A pioneering local couple from Melbourne’s west have been honoured for their contribution to the Victorian railways.
A historical marker near the site of the former level crossing was unveiled by the Level Crossing Removal Project celebrating the Hopper family and its 140-year legacy in the area.
Paul Hopper is one of approximately 15 descendants who attended the unveiling and said it’s a thrill for the family to be recognised in this way.
“The fact that we’ve got such a deep connection through the railways means a fair bit to our family, and to have that generation, five generations ago, honoured in an ongoing way like this,” Paul said.

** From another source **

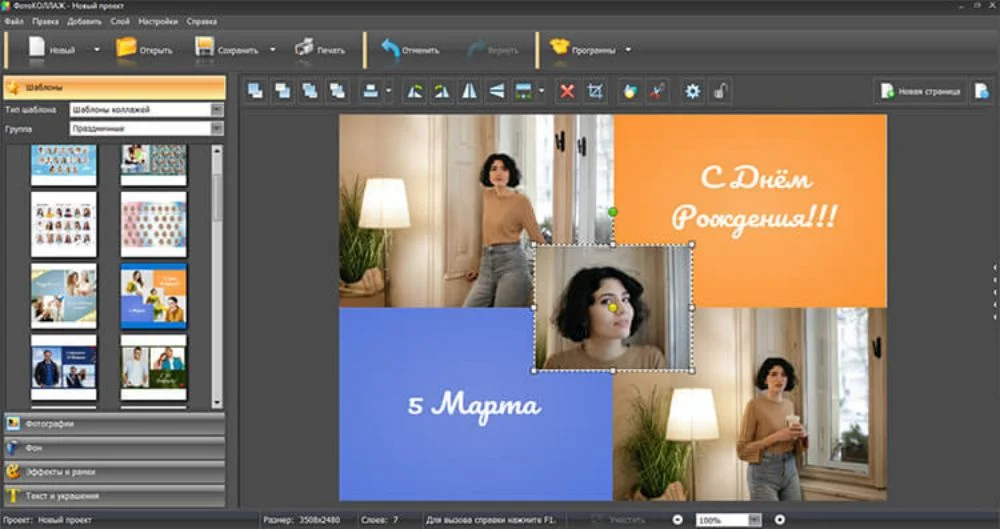Select the crop tool icon

pyautogui.click(x=595, y=92)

“It’s something as a family that we’re pretty proud of.”
In particular, the marker pays tribute to the contribution women made to the state’s early railways.
“Ma Hopper, as she was known among the family, was the real generous hearted person who worked at the crossing,” Paul said.

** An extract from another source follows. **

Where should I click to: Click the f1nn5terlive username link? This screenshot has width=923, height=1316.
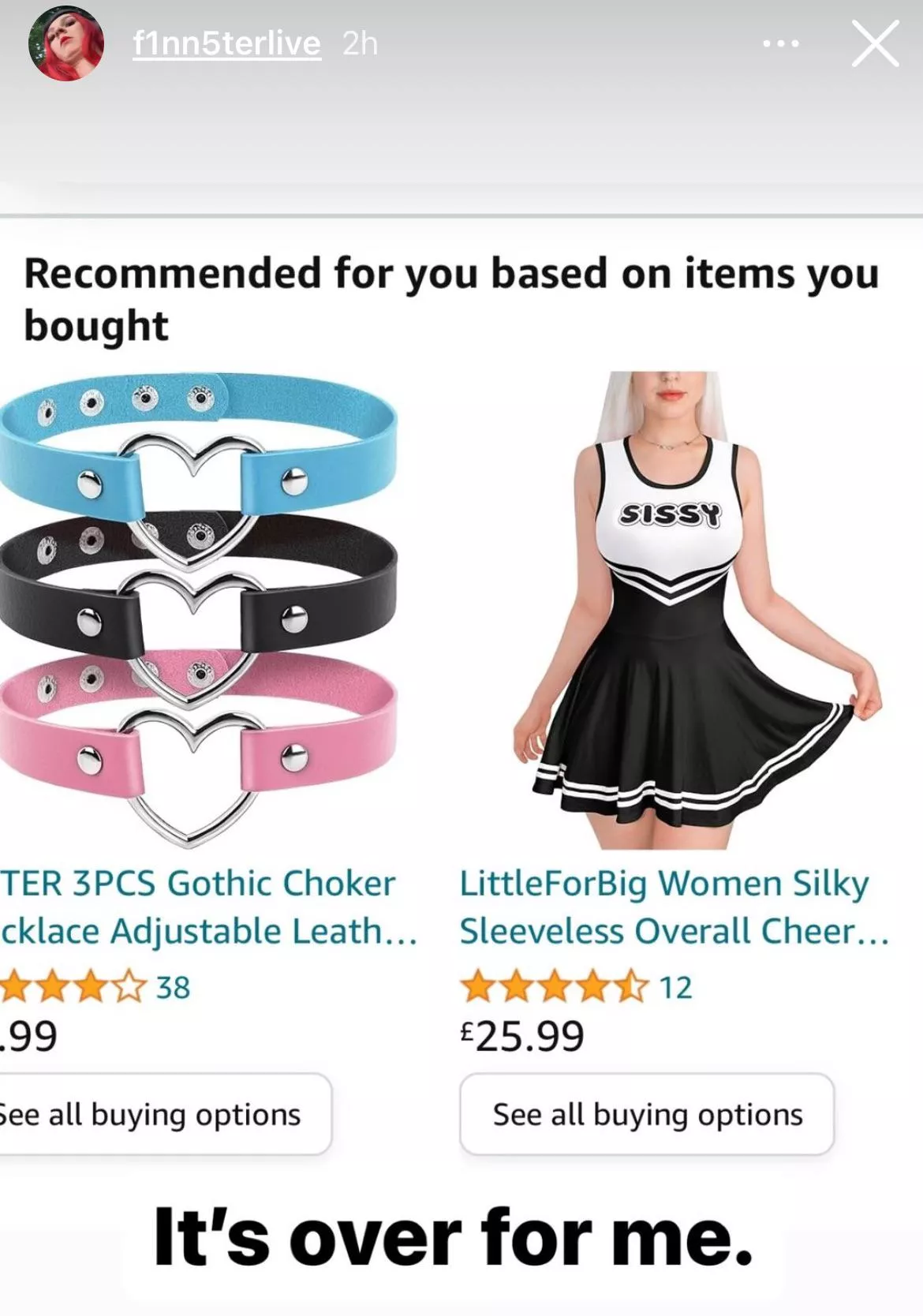coord(227,44)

In the nineteenth century, the Victorian Railways employed a significant number of women, who mostly worked as level crossing ‘gatekeepers’ or ‘women in charge of stations’. These women were usually the wives or daughters of male employees.
In 1887 a staggering 471 women were recorded as ‘gatekeepers’ in Victoria.
Elizabeth Hopper was one of these and as ‘gatekeeper’ she was responsible for manually opening and closing a set of large wooden gates at what was thought to be one of the only railway crossings in the area.
“My grandfather was born in 1913, he had memories that go right back from talking to people who would have known that original couple, Stephen and Elizabeth,” Paul said. “The stories and the references that he had, just how hospitable she was, was really a story our family always told.”
Together with her husband Stephen, a ‘ganger’ who conducted maintenance work on the railways, the couple devoted more than 60 years of combined service to Melbourne’s railways.
In the nineteenth century the crossing came to be known locally as ‘Hoppers Gate’ and evolved over time to be known as ‘Hoppers Crossing’.
“It’s a bit unusual, there wouldn’t be too many townships around where you’ve got a boom gate named after a couple of railway workers,” Paul said. “Not anyone of major landholdings or of outstanding significance in any other way, but rather that they served with great loyalty,” he said.
“That’s what I see when I see the marker – remembering the people they were, not just the roles that they held.”
Elizabeth and Stephen had 11 children and lived in the Werribee area all their lives, on a remote farm near the railway crossing.
In 1911 the community named the township around the railway crossing ‘Hoppers Crossing’ after the family.
The name still lives on – at Hoppers Crossing Station – and in the name of the suburb that grew around it.
A boom gate from the old crossing was also presented to the family in recognition of the Hopper’s contribution to the area.
The dangerous level crossing was removed in December 2021 and replaced with a new road bridge that directly connects to Princes Highway, creating safer and more reliable journeys for locals and visitors.
It freed up the local area for better access to important facilities such as hospitals, shopping centres and schools, with around 18,000 vehicles a day using the intersection.
As part of the project, a new overpass was opened at the station in February this year, providing a safe connection over the rail line for pedestrians, cyclists and passengers.
The boom gates in Hoppers Crossing were down for up to 36 per cent of the morning peak, when up to 25 trains would pass through, while the level crossing carried around 18,000 vehicles each day.
Landscaping and finishing works will wrap up in the coming weeks.